Kondisi ini, manusia tumbuh tanpa ia tahu ke mana, telah menjadikan saya kanak-kanak yang berbeda. Dalam kebebasan, dalam kelepasan bermain, entah kenapa, saya sering tiba-tiba merasa muak lalu mengundurkan diri berhari-hari hanya untuk satu hal; membaca. Lingkungan, waktu itu, menyebut saya sebagai tukang angan-angan. Lingkungan sekarang mungkin menyebut saya sebagai seorang yang terlalu senang imajinasi. Tapi keduanya keliru. Bertahun-tahun kemudian saya sadari, keinginan saya membaca saat itu lebih dikarenakan kebutuhan lain: mau lebih bertemu dengan kawan senasib. Kesedihan-kesedihan, tragedi-tragedi dalam bacaan, menjadikan saya tidak merasa sendiri. Saya ingat persis, masa-masa itu, saya tak begitu suka cerita-cerita heroik. Tapi, lalu, apa hubungannya dengan A.A. Navis?

II

HUBUNGANNYA? Waktu itu tentu saja tidak ada. Hanya saja, dari beberapa dongeng HC Andersen, dari beberapa Album Cerita Ternama, dari beberapa novel Balai Pustaka, dari beberapa cerita NV Nusantara, majalah Nuri, Si Kuncung, dan sebagainya, ada sebuah cerita pendek yang terbilang lama menetap di kepala saya. Pada masa itu, bila kawan-kawan seusia memperoleh mitos kejamnya ibu tiri dari film-film yang wajib kami (murid-murid SD) tonton, saya justru mendapatkannya dari cerita pendek tersebut. Saya yakin, walau tak “dipertemukan” kembali dengan cerita pendek itu, saya tetap mampu mengingatnya.

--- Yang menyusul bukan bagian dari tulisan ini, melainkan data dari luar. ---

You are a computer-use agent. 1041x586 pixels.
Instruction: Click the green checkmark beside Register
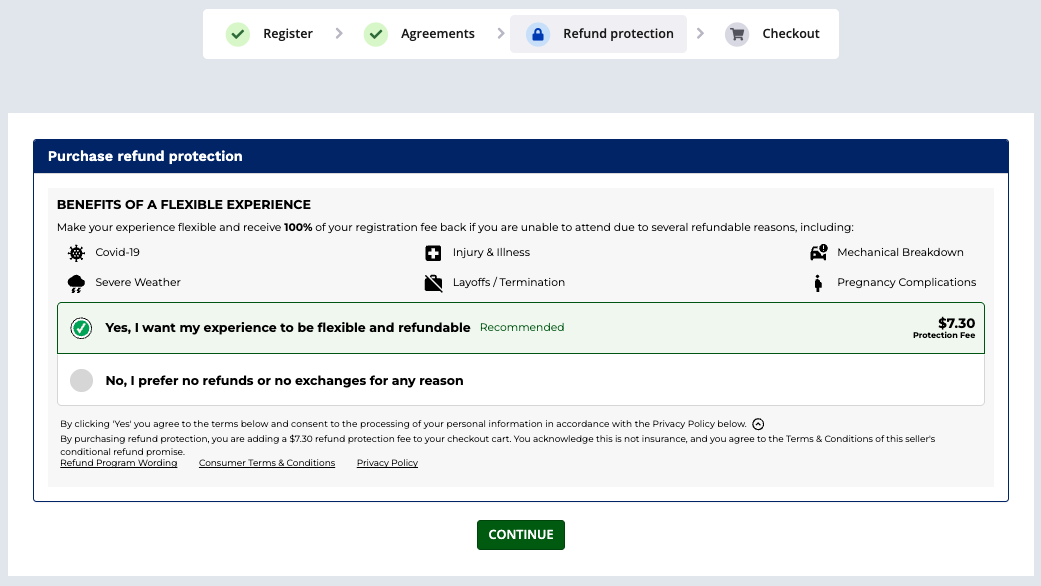(238, 34)
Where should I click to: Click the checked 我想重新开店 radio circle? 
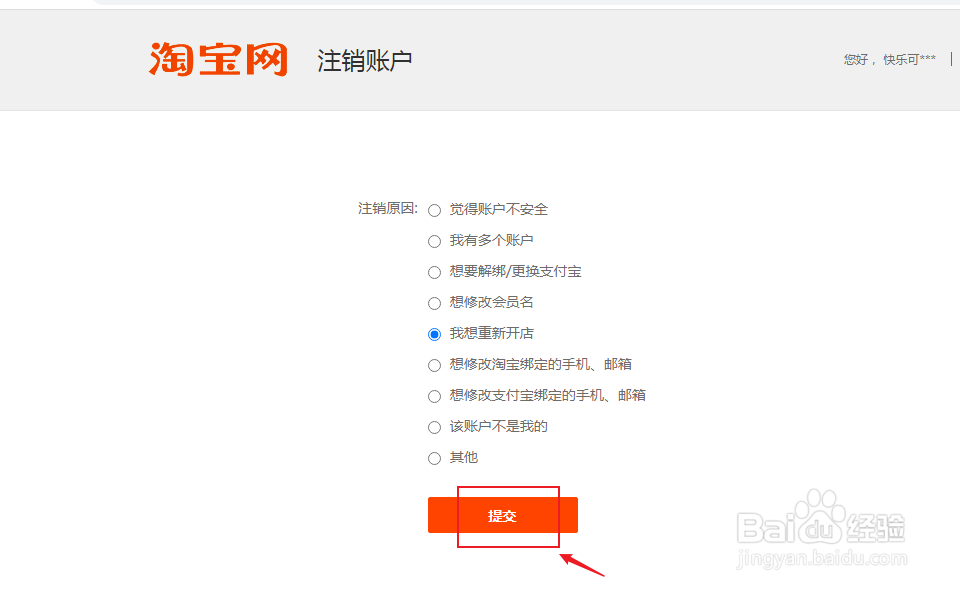coord(434,334)
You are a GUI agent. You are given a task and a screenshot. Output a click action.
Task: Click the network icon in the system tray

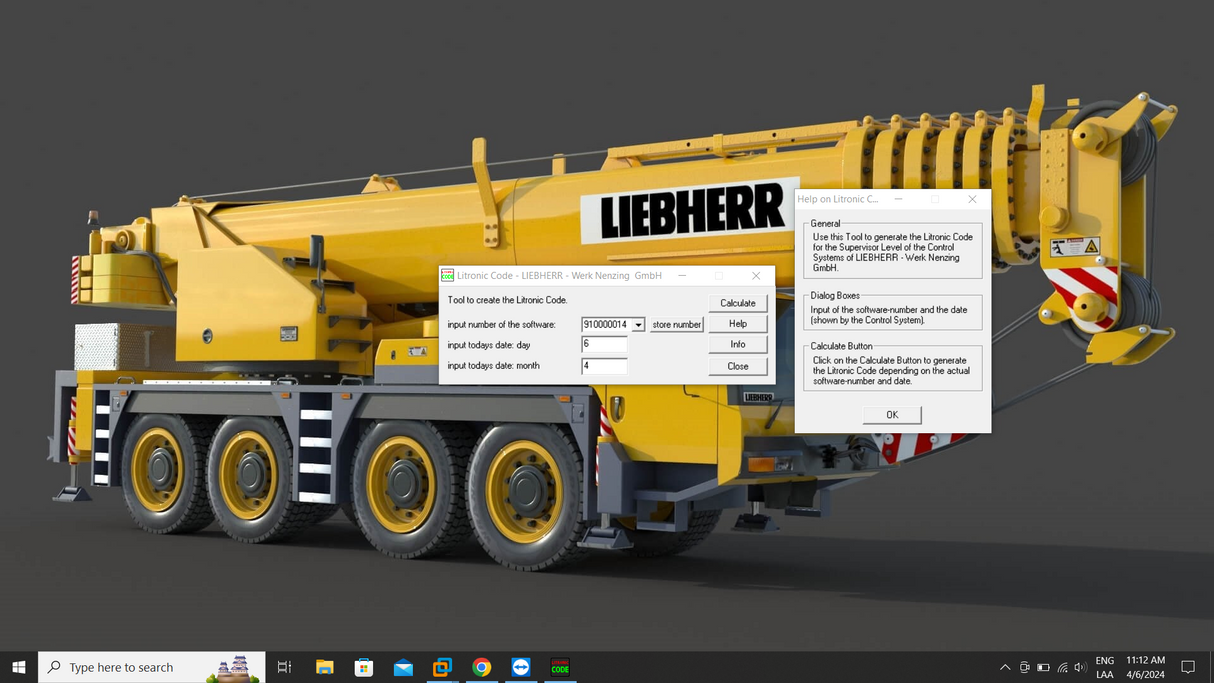[1061, 667]
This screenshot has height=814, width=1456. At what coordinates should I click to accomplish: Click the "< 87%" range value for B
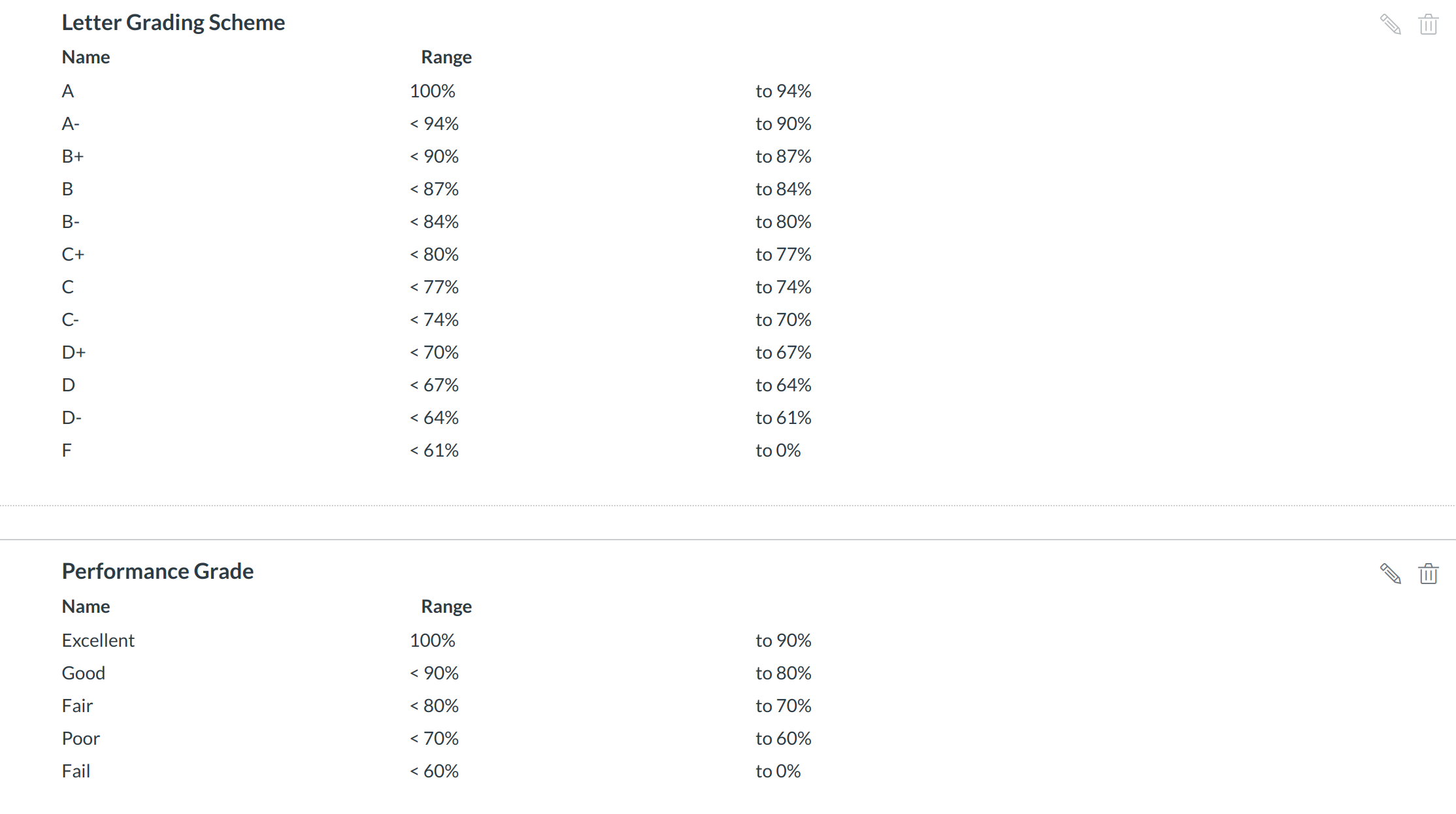point(435,189)
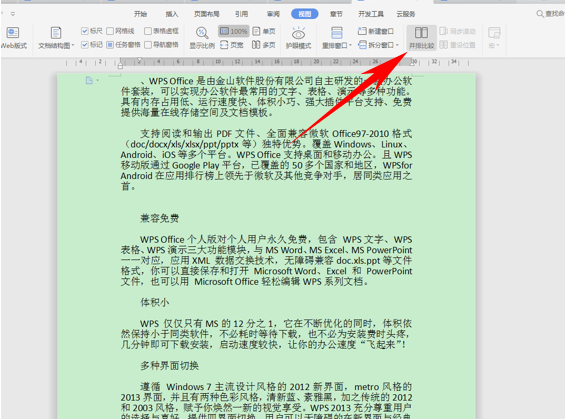Uncheck the 标尺 ruler checkbox
The image size is (565, 420).
[85, 31]
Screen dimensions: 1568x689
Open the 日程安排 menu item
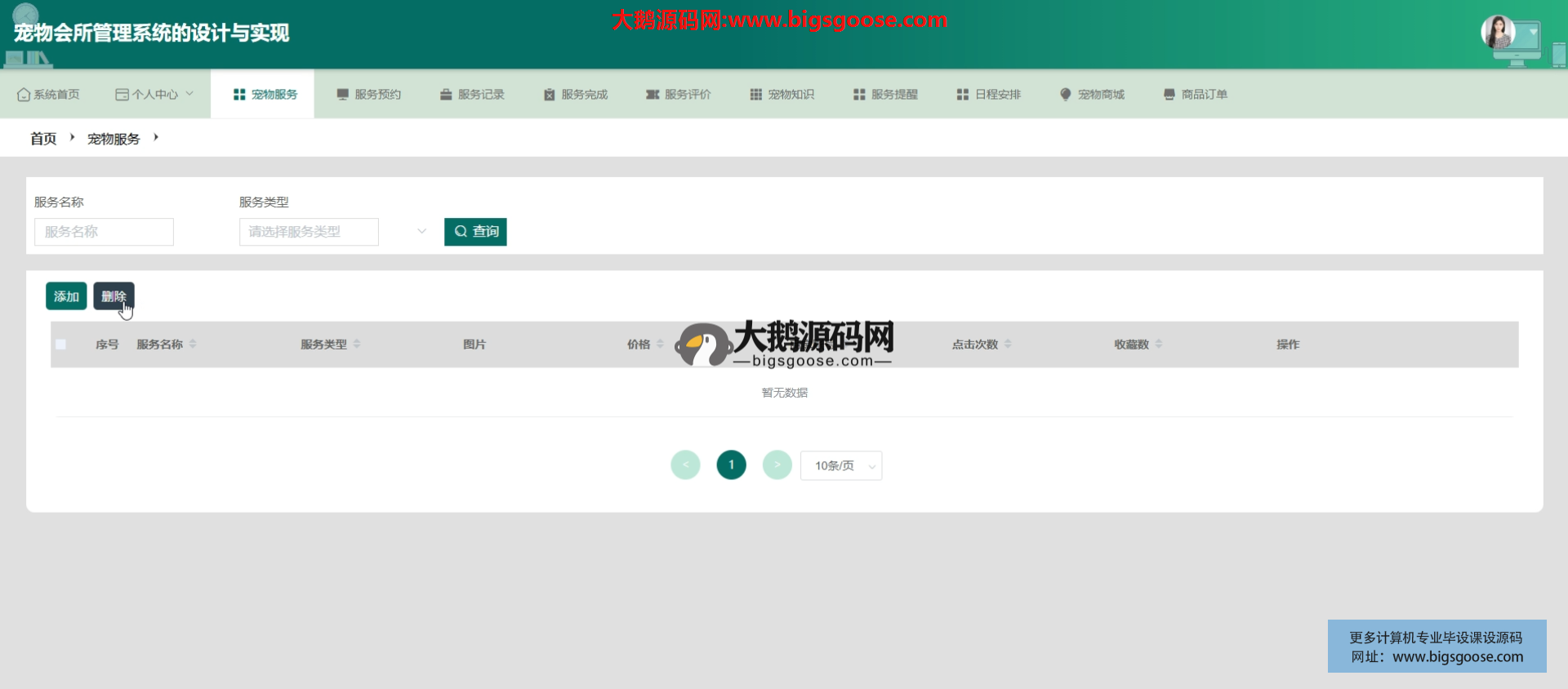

Cerita pendek yang saya maksud mengisahkan pengalaman si tokoh “Aku”, lelaki, saat kanak-kanak, dengan seorang bocah perempuan penjual bubur dan kue bernama Maria. Maria, sebetulnya, juga adalah tetangga si “Aku”. Tapi karena rumah mereka baku belakang dan dibatasi pula oleh selokan, persahabatan di antara mereka berlangsung unik. Tak begitu akrab, namun apabila sesekali Maria membuang sampah (ke dalam selokan) tepat saat kebetulan si tokoh “Aku” tengah bermain (di pinggir selokan) maka mereka, begitu saja, akan tenggelam dalam asyiknya percakapan. Dan selalu, setelahnya, si “Aku” merasa heran. Begitu Maria masuk kembali ke rumahnya, senantiasa akan terdengar suara pekikan. Pekik Maria. Raung kesakitan.

Setiap tahun, oleh ibunya, si tokoh “Aku” selalu dibotakkan. Pada pembotakan ketujuhlah cerita itu bertitik tolak. Sehari sebelum pembotakan, seperti biasa, Maria menjajakan kue ke rumah si “Aku”. Karena hari itu kebetulan ibu si “Aku” tak di rumah, si ibu meninggalkan uang remis untuk membeli kue Maria. Tapi remis itu dibelikan si “Aku” gula tare. Ketika Maria datang, walau si “Aku” tak lagi punya uang, ia tetap diberi sebuah limping dengan bayaran kemudian. Tapi akibatnya parah. Ketika si “Aku” lekas mengantarkan uang begitu ibunya pulang, ia terpana di pintu dapur rumah Maria. Saat itulah si “Aku” melihat langsung bagaimana Maria dipukuli. Bagaimana Maria terpekik. Bagaimana meraung.

Begitulah besoknya, pada pembotakan ketujuh itu, Maria datang seperti biasa menjajakan kue. Karena sedang bercukur, si “Aku” mula-mula hanya melihat rok Maria. la dengar Maria batuk-batuk lalu meludah. Ludah itu tepat jatuh menimpa sebingkah rambut si “Aku” di tanah. Apa yang ia lihat? Darah. Selesai bercukur, karena geli melihat kepala gundulnya di cermin, si “Aku” melompat berputar-putar. Saat itulah, tak sengaja, tangannya melanda jajaan Maria: Bubur delima tumpah ke tanah. Warna merahnya menyiram bingkahan rambut, dan bersatu dengan darah.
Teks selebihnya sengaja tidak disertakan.